Details of the secret-detention program remain classified. U.S. officials have offered only vague descriptions of its reach and scope.
Last month, in a speech in New York, CIA Director Michael Hayden said “fewer than 100 people” had been detained in the CIA’s overseas prison network since the program’s inception in early 2002.
In June, a coalition of human rights groups identified 39 people who may have been in CIA custody but are missing.
Many of those on the list, however, were identified by partial names or nom de guerres, such as one man described only as Mohammed the Afghan.
Still in ‘proxy detention’?
Joanne Mariner, director of terrorism and counterterrorism research for Human Rights Watch, said the CIA has moved many prisoners from country to country and relied on other spy services to take custody of suspects, sometimes temporarily and sometimes for good.”The large majority have gone to their countries of origin,” she said. “But that doesn’t mean all of them. There could be some that are still in proxy detention.”
In a footnote to its 2004 report, the Sept. 11 commission named nine al-Qaida suspects who were in U.S. custody at black sites. Seven were later transferred to Guantanamo.
Still missing is Hassan Ghul, a Pakistani national captured in northern Iraq in January 2004. U.S. officials have described him as a high-level emissary between al-Qaida’s core command in Pakistan and its affiliates in Iraq.
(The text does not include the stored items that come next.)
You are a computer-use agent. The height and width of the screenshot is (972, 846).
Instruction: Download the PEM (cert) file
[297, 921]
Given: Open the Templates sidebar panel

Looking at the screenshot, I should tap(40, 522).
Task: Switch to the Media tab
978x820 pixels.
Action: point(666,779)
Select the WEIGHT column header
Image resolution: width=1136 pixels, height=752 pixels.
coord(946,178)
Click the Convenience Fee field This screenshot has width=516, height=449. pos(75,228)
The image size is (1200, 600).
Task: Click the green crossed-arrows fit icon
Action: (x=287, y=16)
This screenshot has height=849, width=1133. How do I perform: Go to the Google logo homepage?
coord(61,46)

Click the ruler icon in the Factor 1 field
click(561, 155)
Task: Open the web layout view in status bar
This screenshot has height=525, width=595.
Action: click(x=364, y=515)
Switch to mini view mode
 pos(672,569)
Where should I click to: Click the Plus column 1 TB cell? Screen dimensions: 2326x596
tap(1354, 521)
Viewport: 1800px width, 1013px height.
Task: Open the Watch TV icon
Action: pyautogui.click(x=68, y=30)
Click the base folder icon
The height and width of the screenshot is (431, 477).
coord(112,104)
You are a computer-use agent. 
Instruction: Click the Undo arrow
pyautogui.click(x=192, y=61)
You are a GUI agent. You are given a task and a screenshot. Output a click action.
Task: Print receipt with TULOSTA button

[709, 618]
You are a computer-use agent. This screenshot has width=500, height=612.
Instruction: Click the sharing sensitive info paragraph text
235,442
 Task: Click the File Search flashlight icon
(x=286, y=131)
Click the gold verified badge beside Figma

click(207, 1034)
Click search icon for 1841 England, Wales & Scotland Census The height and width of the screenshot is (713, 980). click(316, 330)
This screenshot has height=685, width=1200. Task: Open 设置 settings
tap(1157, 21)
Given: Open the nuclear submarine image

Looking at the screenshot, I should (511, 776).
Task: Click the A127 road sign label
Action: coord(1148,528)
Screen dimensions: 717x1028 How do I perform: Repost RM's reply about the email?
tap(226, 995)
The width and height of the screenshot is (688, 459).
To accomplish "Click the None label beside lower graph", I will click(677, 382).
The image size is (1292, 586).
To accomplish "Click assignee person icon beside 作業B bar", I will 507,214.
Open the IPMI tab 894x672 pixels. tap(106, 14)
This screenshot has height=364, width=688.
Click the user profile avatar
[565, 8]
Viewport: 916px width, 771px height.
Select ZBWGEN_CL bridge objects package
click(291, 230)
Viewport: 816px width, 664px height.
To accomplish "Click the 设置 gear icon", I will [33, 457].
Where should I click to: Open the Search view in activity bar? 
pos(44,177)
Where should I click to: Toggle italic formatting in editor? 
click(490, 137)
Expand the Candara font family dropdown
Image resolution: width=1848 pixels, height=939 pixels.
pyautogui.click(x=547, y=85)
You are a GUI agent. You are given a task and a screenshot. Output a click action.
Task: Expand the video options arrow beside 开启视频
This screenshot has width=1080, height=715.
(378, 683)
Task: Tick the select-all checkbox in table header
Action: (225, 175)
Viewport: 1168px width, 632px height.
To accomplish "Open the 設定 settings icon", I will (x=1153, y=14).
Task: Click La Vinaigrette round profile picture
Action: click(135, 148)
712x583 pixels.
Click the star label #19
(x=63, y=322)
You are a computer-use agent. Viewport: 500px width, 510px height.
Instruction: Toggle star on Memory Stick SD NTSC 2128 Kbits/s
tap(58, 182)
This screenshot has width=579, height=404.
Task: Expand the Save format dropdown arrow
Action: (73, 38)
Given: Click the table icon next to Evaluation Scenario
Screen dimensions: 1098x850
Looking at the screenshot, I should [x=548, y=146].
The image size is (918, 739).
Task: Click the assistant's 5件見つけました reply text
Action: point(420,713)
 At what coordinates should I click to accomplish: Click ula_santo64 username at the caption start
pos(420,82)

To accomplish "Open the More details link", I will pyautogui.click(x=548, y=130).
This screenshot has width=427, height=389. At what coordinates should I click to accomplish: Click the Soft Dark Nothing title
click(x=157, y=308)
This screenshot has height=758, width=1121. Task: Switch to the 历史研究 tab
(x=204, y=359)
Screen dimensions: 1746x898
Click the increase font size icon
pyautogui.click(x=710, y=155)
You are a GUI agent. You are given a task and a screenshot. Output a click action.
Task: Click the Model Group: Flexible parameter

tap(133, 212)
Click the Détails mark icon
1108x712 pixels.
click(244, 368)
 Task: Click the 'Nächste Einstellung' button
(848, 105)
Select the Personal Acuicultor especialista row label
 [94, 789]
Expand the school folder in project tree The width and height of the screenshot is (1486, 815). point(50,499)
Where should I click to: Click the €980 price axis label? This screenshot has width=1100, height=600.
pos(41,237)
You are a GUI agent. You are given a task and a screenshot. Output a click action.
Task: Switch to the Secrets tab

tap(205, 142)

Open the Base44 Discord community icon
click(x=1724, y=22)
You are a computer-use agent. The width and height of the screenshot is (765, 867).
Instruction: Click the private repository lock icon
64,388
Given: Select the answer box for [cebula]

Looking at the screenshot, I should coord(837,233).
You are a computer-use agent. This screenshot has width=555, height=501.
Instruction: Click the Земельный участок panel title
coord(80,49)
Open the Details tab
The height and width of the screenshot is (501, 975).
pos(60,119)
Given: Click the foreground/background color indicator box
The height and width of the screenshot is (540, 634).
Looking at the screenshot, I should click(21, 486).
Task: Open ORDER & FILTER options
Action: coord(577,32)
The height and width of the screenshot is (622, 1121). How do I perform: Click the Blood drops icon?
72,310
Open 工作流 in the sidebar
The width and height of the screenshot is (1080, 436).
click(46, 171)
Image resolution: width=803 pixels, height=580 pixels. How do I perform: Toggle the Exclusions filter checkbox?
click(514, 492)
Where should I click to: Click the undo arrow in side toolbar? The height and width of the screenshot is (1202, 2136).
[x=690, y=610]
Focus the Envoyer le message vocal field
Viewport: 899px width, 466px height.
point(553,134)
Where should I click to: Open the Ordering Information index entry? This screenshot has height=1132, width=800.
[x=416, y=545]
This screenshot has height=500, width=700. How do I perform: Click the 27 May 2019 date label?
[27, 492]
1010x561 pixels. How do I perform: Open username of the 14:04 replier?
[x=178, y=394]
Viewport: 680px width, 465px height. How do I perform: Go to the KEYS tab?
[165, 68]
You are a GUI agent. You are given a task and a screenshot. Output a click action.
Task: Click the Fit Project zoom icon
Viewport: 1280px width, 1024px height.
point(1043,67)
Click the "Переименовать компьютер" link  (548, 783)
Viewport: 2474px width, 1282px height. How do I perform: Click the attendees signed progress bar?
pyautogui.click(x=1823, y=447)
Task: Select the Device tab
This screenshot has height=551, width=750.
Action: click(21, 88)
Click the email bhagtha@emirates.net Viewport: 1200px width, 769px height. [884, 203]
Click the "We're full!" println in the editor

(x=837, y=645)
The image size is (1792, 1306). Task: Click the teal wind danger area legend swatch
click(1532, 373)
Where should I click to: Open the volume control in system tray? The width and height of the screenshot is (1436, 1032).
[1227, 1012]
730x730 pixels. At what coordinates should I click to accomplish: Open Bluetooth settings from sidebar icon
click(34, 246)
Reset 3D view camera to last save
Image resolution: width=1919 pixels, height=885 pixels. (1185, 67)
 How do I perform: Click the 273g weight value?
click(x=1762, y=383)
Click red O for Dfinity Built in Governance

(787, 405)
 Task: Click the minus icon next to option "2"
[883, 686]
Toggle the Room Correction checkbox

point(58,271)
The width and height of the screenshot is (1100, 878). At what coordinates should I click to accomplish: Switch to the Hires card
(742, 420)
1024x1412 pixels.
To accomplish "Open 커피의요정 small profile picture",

Another prisoner on the commission’s list was Ali Abd al-Rahman al-Faqasi al-Ghamdi, a Saudi accused of planning attacks in the Arabian Peninsula. He surrendered to Saudi authorities in June 2003.
Repeated queries to U.S.
Although the Sept. 11 commission reported that Ghamdi was in U.S. custody, Saudi officials said that was not the case. They said he remains in prison in Saudi Arabia and has never left the country.”He was never, under no condition, in U.S. custody,” said a Saudi security source who spoke on condition of anonymity.
Officials with the International Committee of the Red Cross said they have failed to find dozens of people once believed to have been in CIA custody, despite repeated queries to the U.S. government and other countries.
“The ICRC remains gravely concerned by the fate of the persons previously held in the CIA detention program who remain unaccounted for,” said Simon Schorno, a Red Cross spokesman in Washington.”The ICRC is concerned about any type of secret detention.”
The CIA declined to comment on whether certain individuals were ever in its custody.
“Apart from detainees transferred to Guantanamo, the CIA does not, as a rule, comment publicly on lists of people alleged to have been in its custody – even though those lists are often flawed,” said Paul Gimigliano, a CIA spokesman.